### Tasks for this exercise
1 - Please quote, word for word, the part of the passage on iOS 6 navigation that opens with the words containing "Why not just" and closes with "is vastly different.".
2 - Write what comes next in the passage on iOS 6 navigation, picking up after its final sentence.

:: Text under study

For driving directions, I’ve previously relied upon an (expensive) third party navigation app called Don’t Panic. It isn’t great, and suffered the same lack of POIs as the Apple maps app does; but at least I could get vaguely close, and then switch over to Google Maps to find the exact location.
Why not just downgrade, back to iOS5, you might ask? Well, no one likes to downgrade and it wouldn’t fix the core problem anyway. I want a good navigation solution, and nothing has provided me with this on iOS. iOS6 was supposed to fix all that. I would have happily upgraded to the iPhone 5 for turn-by-turn directions alone. I was waiting for that feature ever since it was first announced at the WWDC. What we were promised, and what we received is vastly different.
I’m sure there will be people who do downgrade back to iOS5 for this reason though, and they will find that apps slowly drop support and refuse to install updates; they’ll be forever stuck in some kind of limbo. Or we can wait around for a new Google Maps app to be released, which still won’t have turn-by-turn and is unlikely to arrive anytime soon.
Google Wins Mapping
Google has spent many years gathering information and locations for their superb mapping product, and it’s going to take Apple a long, long time to catch up to anywhere near the same level of quality. I don’t doubt that in the long run, Apple will come back with a fantastic mapping product, something exemplary to suit their gorgeous hardware.

::::
:: Supplied records

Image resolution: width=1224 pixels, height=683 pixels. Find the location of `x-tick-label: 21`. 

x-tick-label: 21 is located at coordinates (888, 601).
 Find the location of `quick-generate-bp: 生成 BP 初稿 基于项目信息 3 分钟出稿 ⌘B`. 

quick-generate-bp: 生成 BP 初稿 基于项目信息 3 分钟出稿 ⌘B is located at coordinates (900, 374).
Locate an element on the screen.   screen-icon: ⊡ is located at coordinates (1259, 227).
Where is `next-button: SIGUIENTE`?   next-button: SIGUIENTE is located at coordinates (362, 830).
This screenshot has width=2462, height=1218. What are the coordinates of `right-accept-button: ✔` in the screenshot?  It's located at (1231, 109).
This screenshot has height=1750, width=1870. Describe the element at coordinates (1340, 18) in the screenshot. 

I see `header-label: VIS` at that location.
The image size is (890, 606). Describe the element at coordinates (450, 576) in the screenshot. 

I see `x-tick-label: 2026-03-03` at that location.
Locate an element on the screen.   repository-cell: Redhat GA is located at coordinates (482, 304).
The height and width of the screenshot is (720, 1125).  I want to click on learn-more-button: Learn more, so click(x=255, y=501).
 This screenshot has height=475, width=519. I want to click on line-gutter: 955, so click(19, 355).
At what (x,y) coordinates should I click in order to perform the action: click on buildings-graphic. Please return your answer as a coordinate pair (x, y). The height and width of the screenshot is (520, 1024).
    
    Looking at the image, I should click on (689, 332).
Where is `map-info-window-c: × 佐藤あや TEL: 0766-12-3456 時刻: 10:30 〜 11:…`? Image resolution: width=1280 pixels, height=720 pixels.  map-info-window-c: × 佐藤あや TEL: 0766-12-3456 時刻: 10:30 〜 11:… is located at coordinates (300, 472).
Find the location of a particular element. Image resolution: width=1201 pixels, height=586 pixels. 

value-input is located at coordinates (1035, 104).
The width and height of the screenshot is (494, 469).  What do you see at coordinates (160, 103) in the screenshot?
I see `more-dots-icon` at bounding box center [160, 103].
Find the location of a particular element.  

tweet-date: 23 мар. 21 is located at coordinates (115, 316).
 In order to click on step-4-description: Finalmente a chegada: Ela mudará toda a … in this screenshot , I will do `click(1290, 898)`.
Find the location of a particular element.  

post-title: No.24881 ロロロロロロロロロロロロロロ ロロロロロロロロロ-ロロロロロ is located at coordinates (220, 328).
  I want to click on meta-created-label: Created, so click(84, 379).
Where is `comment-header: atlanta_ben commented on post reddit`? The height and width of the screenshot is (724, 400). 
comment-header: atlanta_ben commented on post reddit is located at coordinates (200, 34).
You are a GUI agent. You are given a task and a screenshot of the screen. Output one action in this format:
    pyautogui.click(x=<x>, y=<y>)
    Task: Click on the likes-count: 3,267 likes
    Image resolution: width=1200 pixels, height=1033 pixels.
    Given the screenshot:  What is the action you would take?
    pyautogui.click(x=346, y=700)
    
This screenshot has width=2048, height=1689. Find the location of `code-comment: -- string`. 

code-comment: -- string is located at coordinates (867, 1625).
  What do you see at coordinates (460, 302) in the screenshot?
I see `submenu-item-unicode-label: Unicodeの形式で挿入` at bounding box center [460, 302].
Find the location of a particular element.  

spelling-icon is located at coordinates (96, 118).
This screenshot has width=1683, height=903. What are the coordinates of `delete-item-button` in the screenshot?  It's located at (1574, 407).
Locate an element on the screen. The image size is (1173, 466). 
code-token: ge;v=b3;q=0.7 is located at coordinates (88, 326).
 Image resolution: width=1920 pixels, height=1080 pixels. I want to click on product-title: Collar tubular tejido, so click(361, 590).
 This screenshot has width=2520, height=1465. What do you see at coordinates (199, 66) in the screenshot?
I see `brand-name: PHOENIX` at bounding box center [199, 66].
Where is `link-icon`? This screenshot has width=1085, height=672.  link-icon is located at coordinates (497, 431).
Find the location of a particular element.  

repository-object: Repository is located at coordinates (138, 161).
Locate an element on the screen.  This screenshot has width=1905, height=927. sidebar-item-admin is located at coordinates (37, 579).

::::

### Responses by item number
1 -
Why not just downgrade, back to iOS5, you might ask? Well, no one likes to downgrade and it wouldn’t fix the core problem anyway. I want a good navigation solution, and nothing has provided me with this on iOS. iOS6 was supposed to fix all that. I would have happily upgraded to the iPhone 5 for turn-by-turn directions alone. I was waiting for that feature ever since it was first announced at the WWDC. What we were promised, and what we received is vastly different.

2 -
Until then, I need a solution. Tim Cook even went as far as to offer a public apology, admitting their mapping solution wasn’t up to scratch and even suggesting competitors products that could be used instead; but that’s not really a solution, and it’s just not good enough. It is very much out of character for Apple though, so read into that what you will.
At Apple, we strive to make world-class products that deliver the best experience possible to our customers. With the launch of our new Maps last week, we fell short on this commitment. We are extremely sorry for the frustration this has caused our customers and we are doing everything we can to make Maps better.
Must Have Car
Distinctly lacking from the new maps are walking directions and public transport. Apple added one feature (turn-by-turn) and took two away. Like most sane people, I don’t drive into central London – I take the train, and walk. Disregarding the fact that Apple doesn’t know my destination anyway – even if it did, it wouldn’t be able to show me how to get there using anything other than a car. I’ve resorted to using the Transport For London journey planner website, but it’s not the same; it’s not integrated and it still only gets me vaguely to the right place.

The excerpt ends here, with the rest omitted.